Согласно Веберу, любой продукт познания, а с ним и констатация фактов, непрерывно происходящая в повседневности, должны состоять из некоторых общих элементов, так как в противном случае их содержание было бы непонятным с интерсубъективной точки зрения. Поэтому он говорит о постоянном употреблении общих понятий в качестве вспомогательного средства, что является необходимым для любого логического мышления и в соответствии с этим должно входить в любое научное образование понятий. Тем самым научное познание имеет общую логическую структуру. При этом историко-социальное познание имеет особый предмет, который в свою очередь «не пребывает в состоянии индифферентности по отношению к любому эмпирическому познанию»10.
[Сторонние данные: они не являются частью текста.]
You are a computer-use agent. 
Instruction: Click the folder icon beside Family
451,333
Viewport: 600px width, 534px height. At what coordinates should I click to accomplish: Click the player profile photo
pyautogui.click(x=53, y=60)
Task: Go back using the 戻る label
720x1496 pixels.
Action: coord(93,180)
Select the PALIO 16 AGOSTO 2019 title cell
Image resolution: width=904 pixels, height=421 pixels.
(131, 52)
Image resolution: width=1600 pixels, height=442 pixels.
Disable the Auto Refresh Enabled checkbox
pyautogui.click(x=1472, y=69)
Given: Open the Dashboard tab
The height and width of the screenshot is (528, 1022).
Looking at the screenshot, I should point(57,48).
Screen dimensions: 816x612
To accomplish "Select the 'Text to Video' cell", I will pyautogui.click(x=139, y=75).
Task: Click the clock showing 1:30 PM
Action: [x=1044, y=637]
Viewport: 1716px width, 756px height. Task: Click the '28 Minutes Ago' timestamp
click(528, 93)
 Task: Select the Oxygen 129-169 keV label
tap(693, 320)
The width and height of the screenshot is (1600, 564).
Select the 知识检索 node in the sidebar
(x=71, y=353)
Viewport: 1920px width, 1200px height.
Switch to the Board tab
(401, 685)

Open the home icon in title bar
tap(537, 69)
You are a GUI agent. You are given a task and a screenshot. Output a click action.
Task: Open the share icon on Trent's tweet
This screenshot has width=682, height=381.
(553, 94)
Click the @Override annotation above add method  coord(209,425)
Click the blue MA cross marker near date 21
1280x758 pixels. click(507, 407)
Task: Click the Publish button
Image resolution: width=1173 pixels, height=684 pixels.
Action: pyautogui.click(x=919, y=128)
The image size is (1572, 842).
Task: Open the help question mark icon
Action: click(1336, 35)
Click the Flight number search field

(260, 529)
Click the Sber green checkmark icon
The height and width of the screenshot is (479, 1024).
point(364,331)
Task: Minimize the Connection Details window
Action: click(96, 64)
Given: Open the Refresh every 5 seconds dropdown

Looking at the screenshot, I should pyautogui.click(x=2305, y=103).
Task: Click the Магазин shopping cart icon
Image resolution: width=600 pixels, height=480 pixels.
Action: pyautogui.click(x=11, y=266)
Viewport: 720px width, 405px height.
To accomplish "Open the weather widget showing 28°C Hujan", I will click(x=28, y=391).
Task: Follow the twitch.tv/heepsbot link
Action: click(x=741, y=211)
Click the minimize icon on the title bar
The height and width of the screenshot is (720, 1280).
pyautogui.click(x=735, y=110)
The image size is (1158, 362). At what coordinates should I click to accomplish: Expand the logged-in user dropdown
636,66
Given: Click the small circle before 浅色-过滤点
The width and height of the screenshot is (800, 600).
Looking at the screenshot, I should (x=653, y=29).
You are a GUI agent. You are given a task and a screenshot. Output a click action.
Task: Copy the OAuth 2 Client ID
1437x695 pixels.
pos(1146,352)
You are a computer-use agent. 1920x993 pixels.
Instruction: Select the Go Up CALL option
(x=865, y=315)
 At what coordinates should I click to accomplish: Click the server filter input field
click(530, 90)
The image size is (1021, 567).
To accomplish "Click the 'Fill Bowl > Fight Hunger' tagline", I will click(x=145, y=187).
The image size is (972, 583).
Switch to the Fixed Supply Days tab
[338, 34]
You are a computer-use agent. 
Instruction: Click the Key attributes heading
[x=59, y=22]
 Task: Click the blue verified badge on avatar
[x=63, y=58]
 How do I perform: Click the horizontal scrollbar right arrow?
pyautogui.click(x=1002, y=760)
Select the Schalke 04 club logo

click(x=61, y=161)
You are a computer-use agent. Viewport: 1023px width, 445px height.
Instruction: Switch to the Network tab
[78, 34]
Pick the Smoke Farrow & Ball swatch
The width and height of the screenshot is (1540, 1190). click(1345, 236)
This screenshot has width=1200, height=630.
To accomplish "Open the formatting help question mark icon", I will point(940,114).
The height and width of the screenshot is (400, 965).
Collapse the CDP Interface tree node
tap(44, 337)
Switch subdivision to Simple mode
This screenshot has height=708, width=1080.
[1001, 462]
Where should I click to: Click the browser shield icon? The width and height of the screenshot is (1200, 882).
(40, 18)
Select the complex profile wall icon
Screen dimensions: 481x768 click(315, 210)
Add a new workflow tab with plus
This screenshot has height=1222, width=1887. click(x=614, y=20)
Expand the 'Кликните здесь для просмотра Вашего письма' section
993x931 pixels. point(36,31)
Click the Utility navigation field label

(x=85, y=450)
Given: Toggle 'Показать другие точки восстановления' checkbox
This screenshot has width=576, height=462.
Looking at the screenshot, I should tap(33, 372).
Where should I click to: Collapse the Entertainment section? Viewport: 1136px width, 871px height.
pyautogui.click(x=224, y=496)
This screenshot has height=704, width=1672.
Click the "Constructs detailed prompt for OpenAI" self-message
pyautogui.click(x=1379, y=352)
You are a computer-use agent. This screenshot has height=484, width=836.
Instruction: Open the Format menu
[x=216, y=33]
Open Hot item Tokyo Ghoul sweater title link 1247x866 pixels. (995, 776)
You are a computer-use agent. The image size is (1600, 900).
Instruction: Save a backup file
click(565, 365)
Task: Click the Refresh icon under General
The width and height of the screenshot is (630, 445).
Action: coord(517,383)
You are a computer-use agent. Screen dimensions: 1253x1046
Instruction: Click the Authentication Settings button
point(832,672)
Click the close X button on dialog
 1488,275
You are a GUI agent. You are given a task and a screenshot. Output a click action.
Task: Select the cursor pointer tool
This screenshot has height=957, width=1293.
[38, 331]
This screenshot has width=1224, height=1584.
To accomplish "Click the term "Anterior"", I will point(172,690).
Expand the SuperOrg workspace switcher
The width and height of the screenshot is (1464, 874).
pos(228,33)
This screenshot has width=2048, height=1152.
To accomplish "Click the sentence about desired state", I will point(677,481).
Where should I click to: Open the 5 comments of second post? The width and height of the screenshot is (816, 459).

Таким образом, формальной целью всех наших познавательных стремлений является редукция интенсивного и экстенсивного многообразия — посредством отбора должно производиться упорядочение полноты фактических данных, которая за счет этого должна стать доступной для конечного человеческого духа. Для этого предусмотрены две возможности: разработка некоторой системы предельно общих понятий и законов или познание действительности в ее качественном своеобразии и уникальности. «По ту сторону» обеих возможностей стоит преодоление бесконечного многообразия как «логический идеал», на который преодоление ориентируется в своем стремлении при образовании понятий, и в соответствии с этим идеалом неизбежно формируются соответствующие методы и приемы.
Согласно первой возможности в определенной части действительности нас интересуют только те признаки, которые эта часть разделяет с другими. Только на этом пути можно образовать понятия, которые охватывают общее по возможности в наибольшем количестве явлений, четко определенных в своем содержании. Вторая возможность, напротив, требует отделять существенное в анализируемом индивидуальном явлении от случайного, то есть незначимого для характеристики своеобразия упомянутого явления. Поэтому лишь путем «отбора и объединения таких признаков, о которых мы судим как характерных, мы можем постоянно приближаться к индивидуальному своеобразию действительности»11. Очевидно, что в этих двух возможностях отбора можно легко узнать варианты образования понятий, предложенные Риккертом.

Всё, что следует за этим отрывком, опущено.